» **Written instruction**
Convert the stretch of the items below from the line containing "Select Return Purchase Orders menu entry" through the line containing "pyautogui.click(x=273, y=158)" into a Markdown table with the columns Row and Line. Number each row, skip blank lines, and leave the pictures out.

» **Material for the task**
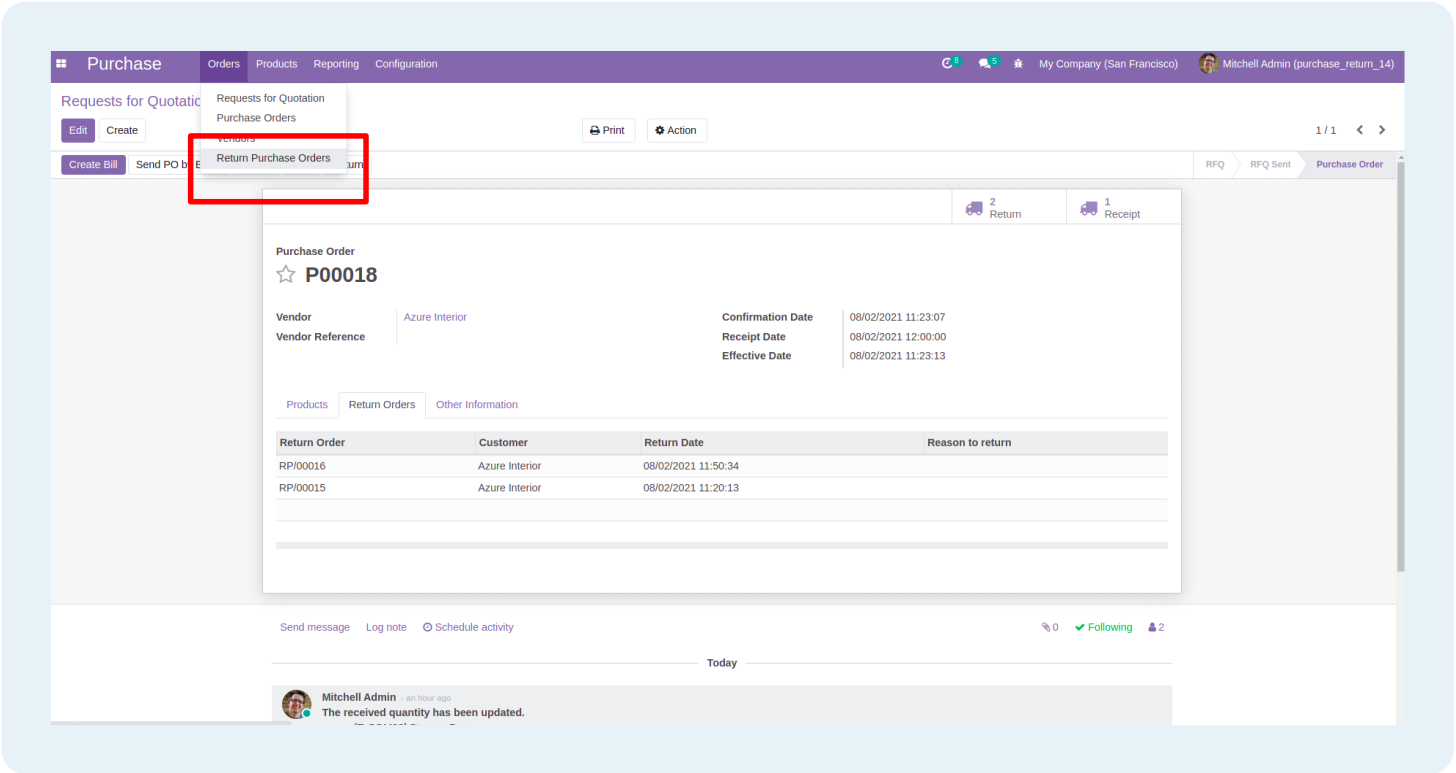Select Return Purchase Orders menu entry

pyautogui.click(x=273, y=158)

---

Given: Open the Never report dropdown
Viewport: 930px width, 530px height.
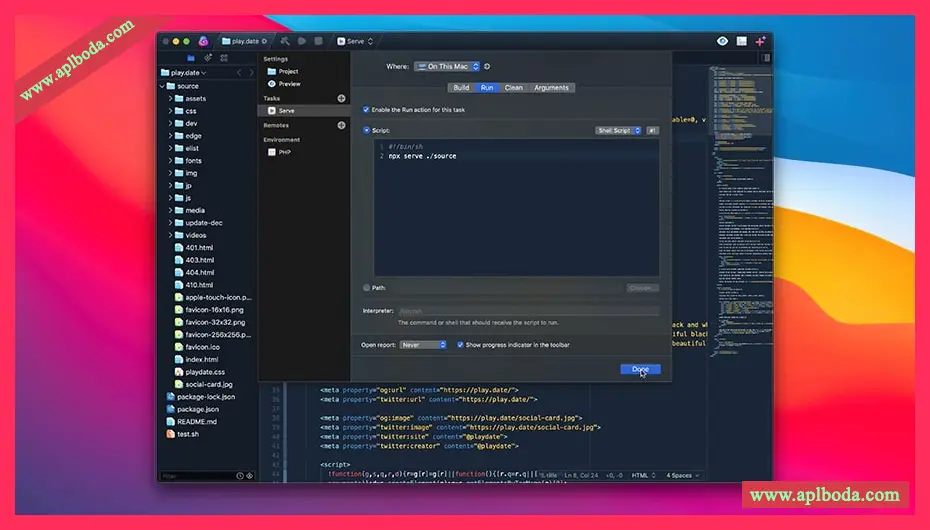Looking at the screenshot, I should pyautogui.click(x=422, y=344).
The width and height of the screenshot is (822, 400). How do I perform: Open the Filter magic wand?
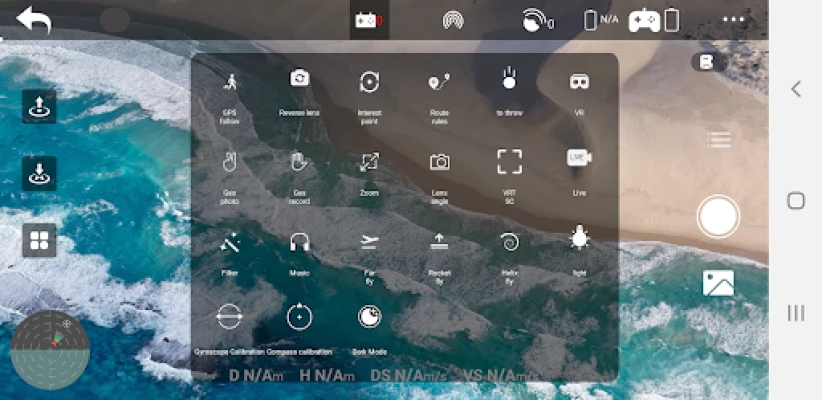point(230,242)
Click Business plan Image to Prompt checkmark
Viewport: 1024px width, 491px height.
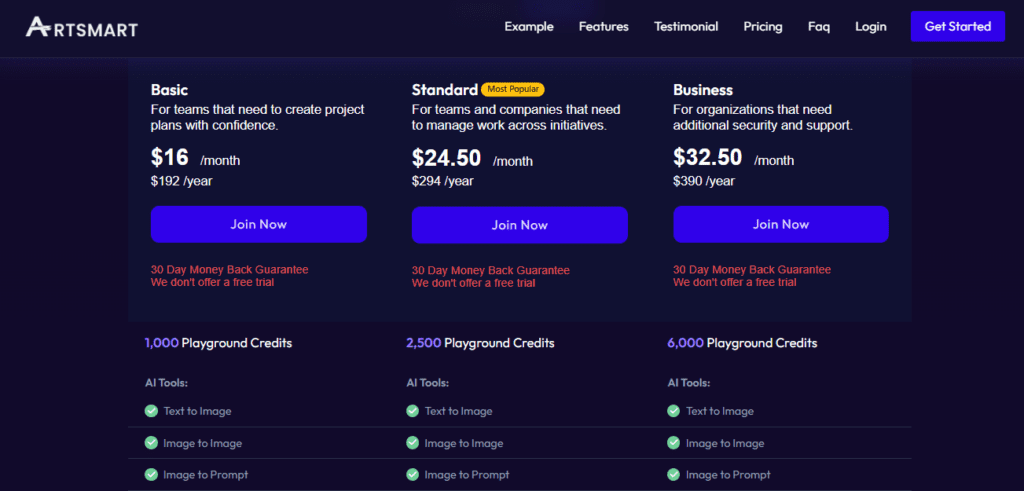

» **Written answer**
| Row | Line |
|---|---|
| 1 | Select Return Purchase Orders menu entry |
| 2 | pyautogui.click(x=273, y=158) |